Cardinal Grech expressed his surprise and that of "the group that collaborated in reading the summaries and writing the Document," because of the "singular convergence on many points of contributions that came from very different ecclesial and cultural contexts." What is more suspicious than surprising, however, is the uniformity of expression, in strict "synodalism," of the quotations reported.

Grech shows his cards by acknowledging that "the Document was drafted from the syntheses of the Bishops' Conferences and not directly from the contributions of the particular Churches"; but at the same time he vindicates its fidelity to the original contributions, categorically ruling out the possibility "that all the Bishops' Conferences have purposely stifled the prophecy of the People of God," a suspicion that would be "just as ideological as to suppose the contrary." A statement that implies, and perhaps the Cardinal did not realize it, that even the assumption that there was no falsification is ideological.

And in fact, the most likely assumption, taking a look at the summaries reported, is that there is now a substantial, profound falsification going on in the Church in two directions: from the institution to the faithful (or at least a part of them), and from the latter to the institution. Cardinal Grech calls it the "dynamic of restitution"; in essence, a continuous shift: "from listening to the People of God, the individual bishops will be able to verify whether and how much his Church recognizes itself in the Document; possible observations to the Document can be sent by the individual Churches to the Bishops' Conferences, which can in turn produce for the continental stage a more organic synthesis, which will contribute to the discernment of the Continental Assembly."

**STORED DATA:**
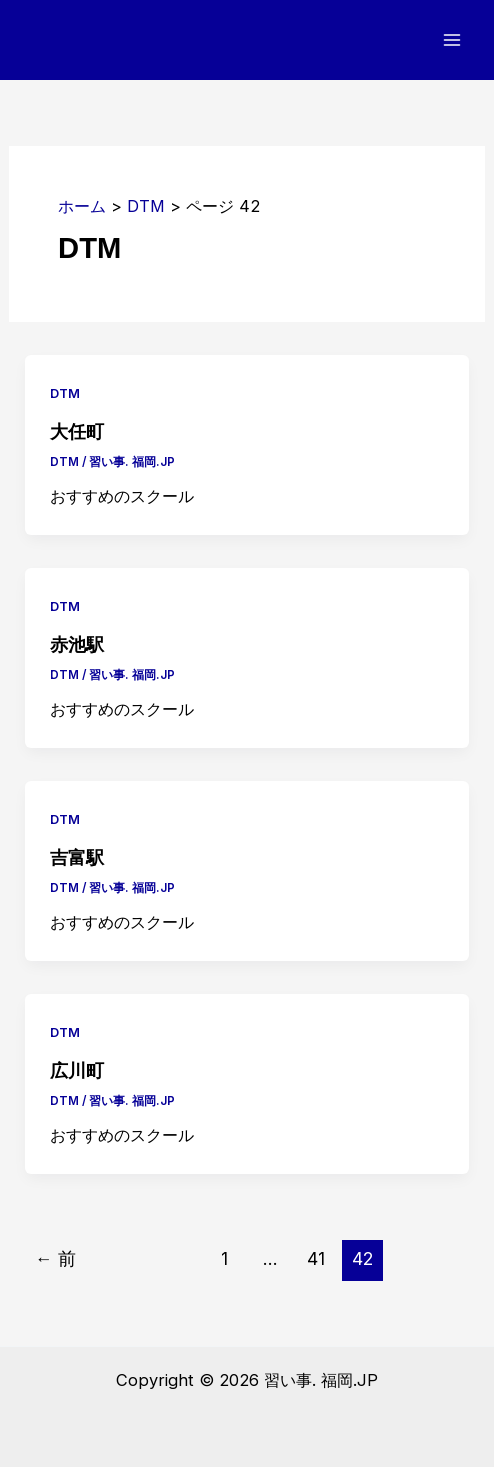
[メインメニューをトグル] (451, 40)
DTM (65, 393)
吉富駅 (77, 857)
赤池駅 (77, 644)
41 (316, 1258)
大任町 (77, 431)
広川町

* * *

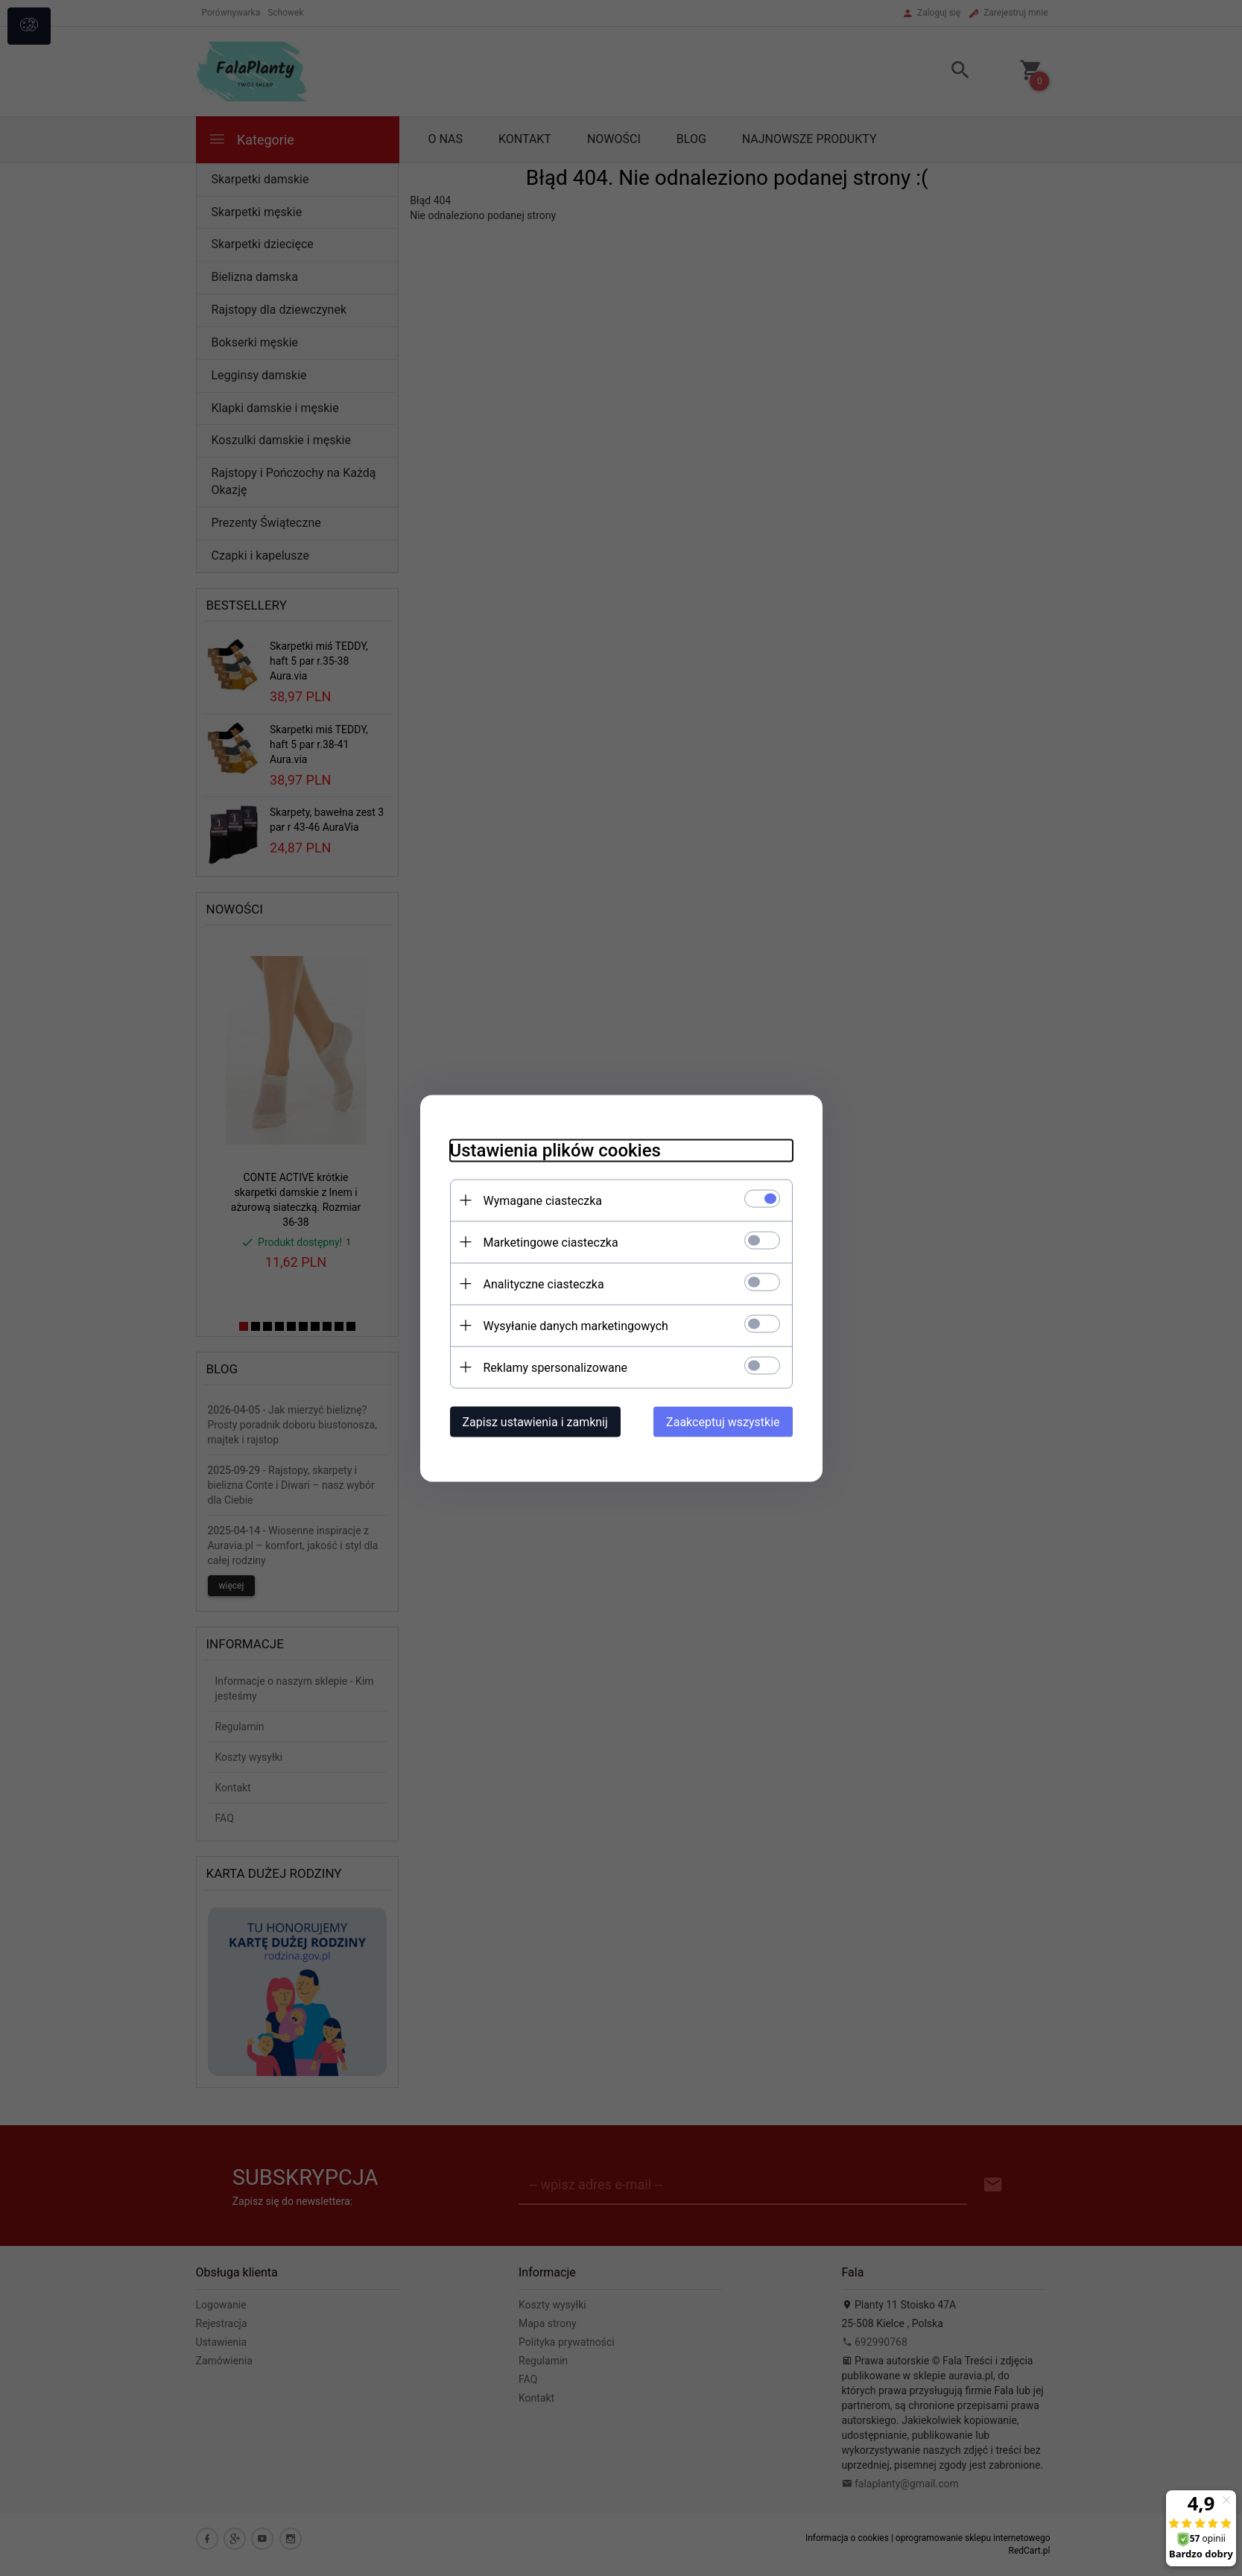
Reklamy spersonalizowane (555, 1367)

**PARTS OF THE EXERCISE:**
**1)** List every group or body named in the long quotation that closes the commentary on the synod document (the one beginning "from listening to the People of God"), leaving out the possessive reference "his Church".
**2)** Write down the part of the commentary on the synod document that begins at the words "Grech shows his" and stops after the words "falsification is ideological.".
The listing has no connection to the commentary on the synod document.

**EXERCISE SOLUTIONS:**
**1)** People of God; individual bishops; individual Churches; Bishops' Conferences; Continental Assembly

**2)**
Grech shows his cards by acknowledging that "the Document was drafted from the syntheses of the Bishops' Conferences and not directly from the contributions of the particular Churches"; but at the same time he vindicates its fidelity to the original contributions, categorically ruling out the possibility "that all the Bishops' Conferences have purposely stifled the prophecy of the People of God," a suspicion that would be "just as ideological as to suppose the contrary." A statement that implies, and perhaps the Cardinal did not realize it, that even the assumption that there was no falsification is ideological.